══ SOURCE TEXT

Personal information
- Full name: Svetlana Valeryevna Bazhanova
- Nationality: Russian
- Born: 1 December 1972 (age 53) Chelyabinsk, Russian SFSR, Soviet Union
- Height: 1.75 m (5 ft 9 in)
- Weight: 70 kg (154 lb)
- Spouse: Vadim Sayutin

Sport
- Country: Russia
- Sport: Speed skating
- Club: SC Chelyabinsk

Medal record
Representing Russia
Women's speed skating
Olympic Games
| Gold medal – first place | 1994 Lillehammer | 3000 m |
European Championships
| Silver medal – second place | 1994 Hamar | Allround |
| Bronze medal – third place | 1993 Heerenveen | Allround |
| Bronze medal – third place | 1998 Helsinki | Allround |

= Svetlana Bazhanova =

Soviet speed skater (born 1972)

Svetlana Valeryevna Bazhanova (Светлана Валерьевна Бажанова) (born 1 December 1972) is a former speed skater.

Svetlana Bazhanova married Vadim Sayutin, a fellow speed skater in 1994.

════

# [TASK REQUIREMENTS]
**1)** In the Svetlana Bazhanova profile, change "Nationality" to "Citizenship" in the passage that begins at the words "Personal information" and stops after "(5 ft 9 in)", then give that passage back in full.
**2)** Answer these questions from the Svetlana Bazhanova profile:
(a) What club is she listed with?
(b) In which event did she win Olympic gold at the 1994 Lillehammer Games?
(c) Whom did she marry, and in what year?
**3)** Continue the article on Svetlana Bazhanova from its last sentence.

══ DATA SUPPLIED

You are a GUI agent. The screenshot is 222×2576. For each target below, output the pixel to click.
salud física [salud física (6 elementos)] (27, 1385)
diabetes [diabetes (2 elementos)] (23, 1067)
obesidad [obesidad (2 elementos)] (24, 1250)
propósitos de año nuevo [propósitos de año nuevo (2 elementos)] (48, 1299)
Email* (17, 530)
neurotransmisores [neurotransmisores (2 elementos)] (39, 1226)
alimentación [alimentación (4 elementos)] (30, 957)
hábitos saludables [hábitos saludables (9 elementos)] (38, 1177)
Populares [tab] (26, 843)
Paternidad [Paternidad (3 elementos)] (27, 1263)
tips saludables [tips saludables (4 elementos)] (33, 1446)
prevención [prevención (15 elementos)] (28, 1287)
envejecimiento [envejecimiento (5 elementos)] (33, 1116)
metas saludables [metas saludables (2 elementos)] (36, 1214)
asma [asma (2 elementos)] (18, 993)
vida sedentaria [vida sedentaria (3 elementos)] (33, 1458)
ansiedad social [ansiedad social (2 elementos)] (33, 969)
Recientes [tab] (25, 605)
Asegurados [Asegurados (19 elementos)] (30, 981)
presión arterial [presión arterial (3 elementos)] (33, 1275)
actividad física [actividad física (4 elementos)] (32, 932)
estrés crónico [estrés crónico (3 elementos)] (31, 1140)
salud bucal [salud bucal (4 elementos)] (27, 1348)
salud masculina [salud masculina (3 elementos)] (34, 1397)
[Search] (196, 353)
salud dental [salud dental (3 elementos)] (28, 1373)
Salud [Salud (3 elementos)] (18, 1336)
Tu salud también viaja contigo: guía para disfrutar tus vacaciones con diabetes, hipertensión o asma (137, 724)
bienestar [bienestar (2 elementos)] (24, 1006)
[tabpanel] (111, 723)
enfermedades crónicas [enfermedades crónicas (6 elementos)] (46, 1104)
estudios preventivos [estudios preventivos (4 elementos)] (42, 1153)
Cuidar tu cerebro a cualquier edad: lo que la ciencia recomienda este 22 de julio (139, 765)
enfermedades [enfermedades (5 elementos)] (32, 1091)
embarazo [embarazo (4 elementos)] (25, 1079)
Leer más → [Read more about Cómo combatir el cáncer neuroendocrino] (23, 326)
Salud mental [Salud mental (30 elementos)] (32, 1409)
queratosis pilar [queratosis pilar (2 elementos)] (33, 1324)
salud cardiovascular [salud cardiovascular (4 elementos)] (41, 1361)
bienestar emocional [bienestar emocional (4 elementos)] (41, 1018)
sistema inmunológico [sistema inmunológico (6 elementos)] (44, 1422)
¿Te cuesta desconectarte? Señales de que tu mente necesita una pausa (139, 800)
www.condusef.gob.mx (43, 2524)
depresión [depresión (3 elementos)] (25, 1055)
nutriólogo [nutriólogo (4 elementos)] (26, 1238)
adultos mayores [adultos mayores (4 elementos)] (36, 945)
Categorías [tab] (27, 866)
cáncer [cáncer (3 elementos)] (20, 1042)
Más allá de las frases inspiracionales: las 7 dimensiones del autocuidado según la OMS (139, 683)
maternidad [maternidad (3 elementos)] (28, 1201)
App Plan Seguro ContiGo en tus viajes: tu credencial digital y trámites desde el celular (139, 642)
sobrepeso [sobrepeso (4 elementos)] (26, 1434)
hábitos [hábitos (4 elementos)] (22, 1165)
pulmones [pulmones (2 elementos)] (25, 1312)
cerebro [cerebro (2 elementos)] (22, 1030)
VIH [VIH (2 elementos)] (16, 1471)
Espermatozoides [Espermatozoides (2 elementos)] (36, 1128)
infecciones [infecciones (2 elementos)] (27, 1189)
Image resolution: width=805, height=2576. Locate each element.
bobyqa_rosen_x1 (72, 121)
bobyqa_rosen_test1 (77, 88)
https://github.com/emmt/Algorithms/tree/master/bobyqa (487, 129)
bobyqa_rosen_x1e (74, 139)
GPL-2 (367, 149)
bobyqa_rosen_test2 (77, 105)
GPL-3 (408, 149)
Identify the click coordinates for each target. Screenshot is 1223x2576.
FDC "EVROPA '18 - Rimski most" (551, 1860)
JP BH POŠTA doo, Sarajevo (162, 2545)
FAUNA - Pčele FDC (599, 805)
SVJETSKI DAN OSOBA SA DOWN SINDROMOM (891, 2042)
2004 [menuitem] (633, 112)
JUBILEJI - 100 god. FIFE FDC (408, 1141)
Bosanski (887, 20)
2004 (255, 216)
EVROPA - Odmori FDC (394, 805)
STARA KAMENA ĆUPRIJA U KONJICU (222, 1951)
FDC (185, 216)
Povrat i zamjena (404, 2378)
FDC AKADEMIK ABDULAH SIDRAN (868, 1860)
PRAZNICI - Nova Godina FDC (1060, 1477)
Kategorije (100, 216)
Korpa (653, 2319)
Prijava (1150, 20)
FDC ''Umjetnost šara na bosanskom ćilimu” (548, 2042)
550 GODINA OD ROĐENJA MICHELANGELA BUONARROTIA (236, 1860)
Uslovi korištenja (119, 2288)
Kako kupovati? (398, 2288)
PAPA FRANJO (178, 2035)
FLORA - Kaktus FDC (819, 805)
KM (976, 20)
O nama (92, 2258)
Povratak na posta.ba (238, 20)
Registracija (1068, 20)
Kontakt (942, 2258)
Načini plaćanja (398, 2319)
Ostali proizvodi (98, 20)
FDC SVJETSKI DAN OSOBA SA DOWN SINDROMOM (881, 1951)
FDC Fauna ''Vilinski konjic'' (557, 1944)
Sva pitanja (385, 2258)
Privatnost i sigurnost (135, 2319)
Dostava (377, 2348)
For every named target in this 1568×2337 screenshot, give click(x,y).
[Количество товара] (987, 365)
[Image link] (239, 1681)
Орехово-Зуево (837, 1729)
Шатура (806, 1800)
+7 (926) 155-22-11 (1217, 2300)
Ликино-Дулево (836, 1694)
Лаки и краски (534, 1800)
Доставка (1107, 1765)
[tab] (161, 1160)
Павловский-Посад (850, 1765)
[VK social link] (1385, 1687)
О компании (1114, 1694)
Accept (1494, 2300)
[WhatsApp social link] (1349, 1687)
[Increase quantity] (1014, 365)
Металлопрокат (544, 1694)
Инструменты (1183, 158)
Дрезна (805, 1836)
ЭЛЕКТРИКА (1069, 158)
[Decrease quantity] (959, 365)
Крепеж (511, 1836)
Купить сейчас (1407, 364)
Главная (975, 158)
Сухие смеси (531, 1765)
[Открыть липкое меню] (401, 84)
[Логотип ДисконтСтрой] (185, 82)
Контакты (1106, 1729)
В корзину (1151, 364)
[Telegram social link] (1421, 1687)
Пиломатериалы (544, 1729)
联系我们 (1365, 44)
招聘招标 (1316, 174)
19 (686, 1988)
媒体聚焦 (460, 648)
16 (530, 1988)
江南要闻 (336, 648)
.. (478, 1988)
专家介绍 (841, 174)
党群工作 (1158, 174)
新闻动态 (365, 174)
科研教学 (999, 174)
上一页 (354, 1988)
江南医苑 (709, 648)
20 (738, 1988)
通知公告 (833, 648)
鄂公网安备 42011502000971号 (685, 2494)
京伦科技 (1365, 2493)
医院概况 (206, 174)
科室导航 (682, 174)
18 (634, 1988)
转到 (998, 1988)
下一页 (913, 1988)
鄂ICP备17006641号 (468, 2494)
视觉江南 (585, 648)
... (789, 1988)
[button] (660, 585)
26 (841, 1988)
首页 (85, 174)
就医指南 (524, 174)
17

════

# [REPLIES]
**1)**
Personal information
- Full name: Svetlana Valeryevna Bazhanova
- Citizenship: Russian
- Born: 1 December 1972 (age 53) Chelyabinsk, Russian SFSR, Soviet Union
- Height: 1.75 m (5 ft 9 in)

**2)**
(a) SC Chelyabinsk
(b) The 3000 m
(c) Vadim Sayutin, a fellow speed skater, in 1994

**3)**
==Personal records==
To put these personal records in perspective, the WR column lists the official world records on the dates that Bazhanova skated her personal records.

| Event | Result | Date | Venue | WR |
|---|---|---|---|---|
| 500 m | 40.77 | 2 February 1998 | Nagano | 37.55 |
| 1,000 m | 1:20.19 | 9 November 1997 | Inzell | 1:17.65 |
| 1,500 m | 1:59.46 | 5 March 2000 | Nagano | 1:55.50 |
| 3,000 m | 4:12.02 | 3 March 2000 | Nagano | 4:00.51 |
| 5,000 m | 7:13.12 | 4 March 2000 | Nagano | 6:56.84 |

Bazhanova has an Adelskalender score of 165.905 points.